━━━━━ THE INPUT ━━━━━
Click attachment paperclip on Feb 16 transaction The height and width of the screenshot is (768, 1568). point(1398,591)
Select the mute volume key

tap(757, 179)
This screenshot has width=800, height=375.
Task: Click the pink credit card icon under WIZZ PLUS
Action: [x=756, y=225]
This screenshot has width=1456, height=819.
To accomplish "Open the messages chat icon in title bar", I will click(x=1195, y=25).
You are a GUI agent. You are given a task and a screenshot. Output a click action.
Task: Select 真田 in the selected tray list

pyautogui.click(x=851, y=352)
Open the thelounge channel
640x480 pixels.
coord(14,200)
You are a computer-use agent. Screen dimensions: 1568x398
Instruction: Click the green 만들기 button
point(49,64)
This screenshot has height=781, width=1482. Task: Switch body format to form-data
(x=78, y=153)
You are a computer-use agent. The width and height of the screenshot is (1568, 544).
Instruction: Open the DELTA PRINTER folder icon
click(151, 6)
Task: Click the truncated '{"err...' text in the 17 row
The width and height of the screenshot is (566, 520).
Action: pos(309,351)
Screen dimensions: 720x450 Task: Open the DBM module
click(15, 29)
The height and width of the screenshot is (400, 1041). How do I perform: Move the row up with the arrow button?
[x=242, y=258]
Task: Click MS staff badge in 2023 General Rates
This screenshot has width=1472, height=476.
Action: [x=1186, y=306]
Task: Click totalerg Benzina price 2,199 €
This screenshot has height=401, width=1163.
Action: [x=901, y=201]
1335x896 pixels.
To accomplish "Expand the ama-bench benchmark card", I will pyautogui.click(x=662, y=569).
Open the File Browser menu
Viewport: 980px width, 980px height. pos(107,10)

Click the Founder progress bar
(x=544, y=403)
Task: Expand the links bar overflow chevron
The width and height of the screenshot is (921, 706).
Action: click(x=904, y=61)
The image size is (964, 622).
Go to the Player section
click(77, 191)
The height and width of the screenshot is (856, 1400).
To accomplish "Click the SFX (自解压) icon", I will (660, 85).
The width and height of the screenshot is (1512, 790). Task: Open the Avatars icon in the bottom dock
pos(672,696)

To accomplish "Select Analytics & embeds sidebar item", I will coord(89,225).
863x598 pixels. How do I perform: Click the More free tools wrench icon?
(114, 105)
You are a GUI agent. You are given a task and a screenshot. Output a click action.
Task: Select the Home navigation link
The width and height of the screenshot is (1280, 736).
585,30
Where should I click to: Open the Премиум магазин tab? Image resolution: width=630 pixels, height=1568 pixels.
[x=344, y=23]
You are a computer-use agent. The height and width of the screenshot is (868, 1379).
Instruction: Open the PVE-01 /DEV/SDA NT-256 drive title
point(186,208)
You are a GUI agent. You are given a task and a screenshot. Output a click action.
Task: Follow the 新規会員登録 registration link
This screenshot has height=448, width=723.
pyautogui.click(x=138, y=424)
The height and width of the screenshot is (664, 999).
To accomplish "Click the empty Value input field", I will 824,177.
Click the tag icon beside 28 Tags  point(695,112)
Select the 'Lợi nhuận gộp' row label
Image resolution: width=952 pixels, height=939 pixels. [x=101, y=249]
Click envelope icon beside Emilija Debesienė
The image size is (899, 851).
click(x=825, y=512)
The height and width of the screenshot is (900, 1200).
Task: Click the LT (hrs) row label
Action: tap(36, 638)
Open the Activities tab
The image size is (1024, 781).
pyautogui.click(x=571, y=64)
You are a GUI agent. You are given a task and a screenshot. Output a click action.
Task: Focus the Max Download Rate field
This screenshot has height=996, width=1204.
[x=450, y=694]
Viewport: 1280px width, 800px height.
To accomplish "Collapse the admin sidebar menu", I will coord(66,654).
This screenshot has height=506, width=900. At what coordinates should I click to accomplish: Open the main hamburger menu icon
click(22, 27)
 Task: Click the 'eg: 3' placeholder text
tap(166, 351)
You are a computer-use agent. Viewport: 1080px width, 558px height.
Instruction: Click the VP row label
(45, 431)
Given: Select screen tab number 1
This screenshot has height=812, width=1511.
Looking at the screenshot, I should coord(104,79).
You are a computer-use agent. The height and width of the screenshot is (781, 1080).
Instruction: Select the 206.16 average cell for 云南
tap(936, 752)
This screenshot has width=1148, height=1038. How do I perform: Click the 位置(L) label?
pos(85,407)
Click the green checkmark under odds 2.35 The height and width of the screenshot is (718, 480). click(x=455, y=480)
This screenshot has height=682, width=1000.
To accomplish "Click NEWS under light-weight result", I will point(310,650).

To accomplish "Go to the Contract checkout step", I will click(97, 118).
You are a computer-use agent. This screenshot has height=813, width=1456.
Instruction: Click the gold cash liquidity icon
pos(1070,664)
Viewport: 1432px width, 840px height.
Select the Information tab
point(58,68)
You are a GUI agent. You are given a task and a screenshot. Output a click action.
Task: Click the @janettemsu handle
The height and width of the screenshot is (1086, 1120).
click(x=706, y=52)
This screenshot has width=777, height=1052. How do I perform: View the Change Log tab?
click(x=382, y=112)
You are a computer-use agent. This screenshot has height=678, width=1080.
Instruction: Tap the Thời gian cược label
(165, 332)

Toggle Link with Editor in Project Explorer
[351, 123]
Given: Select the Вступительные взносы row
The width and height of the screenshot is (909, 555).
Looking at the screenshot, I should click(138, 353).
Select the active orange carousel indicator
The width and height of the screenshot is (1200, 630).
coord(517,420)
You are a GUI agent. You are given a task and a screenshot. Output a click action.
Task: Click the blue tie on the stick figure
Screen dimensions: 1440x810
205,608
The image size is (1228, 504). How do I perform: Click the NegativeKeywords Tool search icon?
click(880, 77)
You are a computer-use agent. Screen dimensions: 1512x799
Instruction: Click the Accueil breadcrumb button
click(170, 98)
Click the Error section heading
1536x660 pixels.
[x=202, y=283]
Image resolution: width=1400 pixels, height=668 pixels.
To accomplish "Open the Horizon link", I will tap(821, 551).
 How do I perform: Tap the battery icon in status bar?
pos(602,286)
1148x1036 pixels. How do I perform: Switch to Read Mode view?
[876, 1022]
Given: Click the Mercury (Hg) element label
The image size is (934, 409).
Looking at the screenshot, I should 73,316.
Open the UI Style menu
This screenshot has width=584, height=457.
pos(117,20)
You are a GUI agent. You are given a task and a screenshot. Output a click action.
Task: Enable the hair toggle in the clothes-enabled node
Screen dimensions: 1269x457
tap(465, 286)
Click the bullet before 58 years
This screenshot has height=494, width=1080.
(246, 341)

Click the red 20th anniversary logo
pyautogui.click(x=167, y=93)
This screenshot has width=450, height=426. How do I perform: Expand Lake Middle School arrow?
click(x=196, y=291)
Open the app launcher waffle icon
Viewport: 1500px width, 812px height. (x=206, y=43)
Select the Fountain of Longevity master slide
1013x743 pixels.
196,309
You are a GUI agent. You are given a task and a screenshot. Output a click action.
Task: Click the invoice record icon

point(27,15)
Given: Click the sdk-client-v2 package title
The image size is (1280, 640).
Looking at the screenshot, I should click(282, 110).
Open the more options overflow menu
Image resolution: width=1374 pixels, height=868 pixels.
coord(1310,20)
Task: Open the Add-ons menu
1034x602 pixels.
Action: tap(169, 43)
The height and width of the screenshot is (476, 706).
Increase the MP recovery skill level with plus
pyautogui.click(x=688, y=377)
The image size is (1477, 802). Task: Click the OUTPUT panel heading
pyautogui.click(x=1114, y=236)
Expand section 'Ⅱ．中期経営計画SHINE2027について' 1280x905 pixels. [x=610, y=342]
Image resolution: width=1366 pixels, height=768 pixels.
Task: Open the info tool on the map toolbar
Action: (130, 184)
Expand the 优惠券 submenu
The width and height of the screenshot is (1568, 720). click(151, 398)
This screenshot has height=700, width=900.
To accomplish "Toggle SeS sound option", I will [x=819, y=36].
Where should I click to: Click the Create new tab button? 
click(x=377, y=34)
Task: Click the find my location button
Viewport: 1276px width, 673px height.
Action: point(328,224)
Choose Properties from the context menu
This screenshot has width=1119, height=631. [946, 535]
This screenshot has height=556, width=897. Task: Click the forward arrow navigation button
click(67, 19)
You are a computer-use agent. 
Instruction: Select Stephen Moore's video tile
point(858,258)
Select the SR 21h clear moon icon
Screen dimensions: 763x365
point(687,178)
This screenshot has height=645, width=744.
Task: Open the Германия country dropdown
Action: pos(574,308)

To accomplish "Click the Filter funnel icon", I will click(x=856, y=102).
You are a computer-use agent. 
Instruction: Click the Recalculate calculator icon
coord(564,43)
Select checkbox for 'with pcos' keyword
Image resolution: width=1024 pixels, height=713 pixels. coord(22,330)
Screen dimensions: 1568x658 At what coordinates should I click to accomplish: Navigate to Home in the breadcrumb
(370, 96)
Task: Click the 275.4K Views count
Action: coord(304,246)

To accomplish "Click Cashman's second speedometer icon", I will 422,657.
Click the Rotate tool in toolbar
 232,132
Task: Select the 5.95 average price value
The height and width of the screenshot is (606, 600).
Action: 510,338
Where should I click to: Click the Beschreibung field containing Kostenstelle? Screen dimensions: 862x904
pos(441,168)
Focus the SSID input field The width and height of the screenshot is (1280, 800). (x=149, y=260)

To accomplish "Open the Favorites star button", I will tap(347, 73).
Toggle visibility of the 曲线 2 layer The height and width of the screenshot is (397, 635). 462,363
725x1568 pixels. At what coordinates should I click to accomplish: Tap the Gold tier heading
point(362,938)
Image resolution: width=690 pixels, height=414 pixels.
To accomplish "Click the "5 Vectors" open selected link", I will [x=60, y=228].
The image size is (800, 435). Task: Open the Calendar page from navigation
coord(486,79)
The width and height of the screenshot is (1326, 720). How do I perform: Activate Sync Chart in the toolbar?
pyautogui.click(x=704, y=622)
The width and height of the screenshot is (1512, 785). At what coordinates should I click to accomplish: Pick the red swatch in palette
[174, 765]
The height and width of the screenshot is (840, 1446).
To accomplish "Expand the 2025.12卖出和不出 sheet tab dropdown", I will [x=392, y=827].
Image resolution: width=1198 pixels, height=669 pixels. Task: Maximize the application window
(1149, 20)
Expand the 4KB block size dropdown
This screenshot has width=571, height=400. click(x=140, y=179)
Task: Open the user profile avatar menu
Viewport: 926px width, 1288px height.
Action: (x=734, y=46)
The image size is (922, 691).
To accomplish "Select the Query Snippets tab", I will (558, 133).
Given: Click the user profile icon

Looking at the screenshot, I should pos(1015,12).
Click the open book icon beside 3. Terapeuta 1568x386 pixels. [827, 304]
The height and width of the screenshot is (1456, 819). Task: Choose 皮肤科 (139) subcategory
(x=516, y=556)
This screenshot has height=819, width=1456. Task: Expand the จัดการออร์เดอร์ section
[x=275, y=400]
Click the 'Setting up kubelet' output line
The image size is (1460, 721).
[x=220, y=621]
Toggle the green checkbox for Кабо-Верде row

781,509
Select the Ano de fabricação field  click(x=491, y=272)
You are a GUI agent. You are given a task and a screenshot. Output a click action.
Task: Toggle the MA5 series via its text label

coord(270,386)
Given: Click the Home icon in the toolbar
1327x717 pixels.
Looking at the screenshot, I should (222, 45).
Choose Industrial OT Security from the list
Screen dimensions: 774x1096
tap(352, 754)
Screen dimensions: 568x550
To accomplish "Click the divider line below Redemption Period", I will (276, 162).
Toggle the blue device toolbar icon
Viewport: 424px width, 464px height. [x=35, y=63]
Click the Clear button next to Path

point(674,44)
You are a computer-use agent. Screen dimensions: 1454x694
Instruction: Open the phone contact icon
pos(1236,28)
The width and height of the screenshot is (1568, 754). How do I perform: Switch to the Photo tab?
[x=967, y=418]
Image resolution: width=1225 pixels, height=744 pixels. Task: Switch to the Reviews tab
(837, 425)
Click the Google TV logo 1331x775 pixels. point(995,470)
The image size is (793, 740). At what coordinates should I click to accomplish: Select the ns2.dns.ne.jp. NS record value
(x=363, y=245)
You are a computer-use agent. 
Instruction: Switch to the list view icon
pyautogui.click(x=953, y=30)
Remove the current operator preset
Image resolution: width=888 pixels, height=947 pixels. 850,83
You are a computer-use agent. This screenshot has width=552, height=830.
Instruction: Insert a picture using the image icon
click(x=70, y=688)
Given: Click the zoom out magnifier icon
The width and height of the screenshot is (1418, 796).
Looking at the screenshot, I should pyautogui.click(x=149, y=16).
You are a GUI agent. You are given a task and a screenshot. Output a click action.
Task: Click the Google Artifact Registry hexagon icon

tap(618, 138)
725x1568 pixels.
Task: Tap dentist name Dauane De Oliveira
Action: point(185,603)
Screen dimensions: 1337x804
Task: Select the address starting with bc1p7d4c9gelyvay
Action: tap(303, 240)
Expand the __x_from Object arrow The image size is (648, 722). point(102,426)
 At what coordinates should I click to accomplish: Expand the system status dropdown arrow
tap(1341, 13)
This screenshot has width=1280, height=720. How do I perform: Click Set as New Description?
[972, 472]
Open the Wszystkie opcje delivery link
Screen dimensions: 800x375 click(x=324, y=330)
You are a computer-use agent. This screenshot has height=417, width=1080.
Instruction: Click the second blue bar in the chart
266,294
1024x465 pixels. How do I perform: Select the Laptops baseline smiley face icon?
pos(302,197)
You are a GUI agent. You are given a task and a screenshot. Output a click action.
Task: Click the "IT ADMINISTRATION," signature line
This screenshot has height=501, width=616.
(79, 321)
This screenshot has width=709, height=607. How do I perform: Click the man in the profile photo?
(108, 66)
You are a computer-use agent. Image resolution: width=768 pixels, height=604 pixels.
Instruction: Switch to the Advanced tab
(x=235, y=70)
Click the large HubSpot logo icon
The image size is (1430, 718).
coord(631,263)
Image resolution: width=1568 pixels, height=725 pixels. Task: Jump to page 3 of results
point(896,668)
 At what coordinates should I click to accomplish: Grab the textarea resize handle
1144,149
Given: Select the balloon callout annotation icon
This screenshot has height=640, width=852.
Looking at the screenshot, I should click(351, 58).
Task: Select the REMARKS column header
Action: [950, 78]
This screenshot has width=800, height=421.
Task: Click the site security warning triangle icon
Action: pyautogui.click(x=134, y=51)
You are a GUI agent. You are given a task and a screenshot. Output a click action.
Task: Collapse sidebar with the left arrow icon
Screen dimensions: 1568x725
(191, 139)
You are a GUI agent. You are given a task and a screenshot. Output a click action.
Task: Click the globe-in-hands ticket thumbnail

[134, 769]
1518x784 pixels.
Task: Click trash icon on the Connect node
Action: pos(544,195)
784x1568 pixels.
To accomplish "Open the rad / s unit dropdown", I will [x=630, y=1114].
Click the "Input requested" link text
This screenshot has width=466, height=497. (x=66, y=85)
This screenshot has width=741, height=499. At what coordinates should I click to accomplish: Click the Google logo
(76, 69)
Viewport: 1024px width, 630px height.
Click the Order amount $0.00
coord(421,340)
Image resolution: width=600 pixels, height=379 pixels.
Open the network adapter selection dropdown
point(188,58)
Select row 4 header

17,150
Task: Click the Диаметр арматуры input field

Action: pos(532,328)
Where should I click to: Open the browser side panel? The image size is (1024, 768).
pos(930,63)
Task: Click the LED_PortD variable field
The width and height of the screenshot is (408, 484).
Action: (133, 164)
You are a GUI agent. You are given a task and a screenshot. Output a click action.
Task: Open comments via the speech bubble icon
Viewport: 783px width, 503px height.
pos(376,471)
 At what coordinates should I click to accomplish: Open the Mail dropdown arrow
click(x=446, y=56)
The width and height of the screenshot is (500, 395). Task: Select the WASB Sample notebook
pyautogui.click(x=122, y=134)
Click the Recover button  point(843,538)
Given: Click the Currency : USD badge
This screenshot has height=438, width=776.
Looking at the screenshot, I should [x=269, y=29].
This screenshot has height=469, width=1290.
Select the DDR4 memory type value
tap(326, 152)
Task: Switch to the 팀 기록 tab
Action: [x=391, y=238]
━━━━━
**EXERCISE DIRECTIONS**. Across all the records, find the lines containing the word "Focus" and reproduce each one.

**EXERCISE OUTPUT**.
Task: Focus the Max Download Rate field
Focus the SSID input field The width and height of the screenshot is (1280, 800). (x=149, y=260)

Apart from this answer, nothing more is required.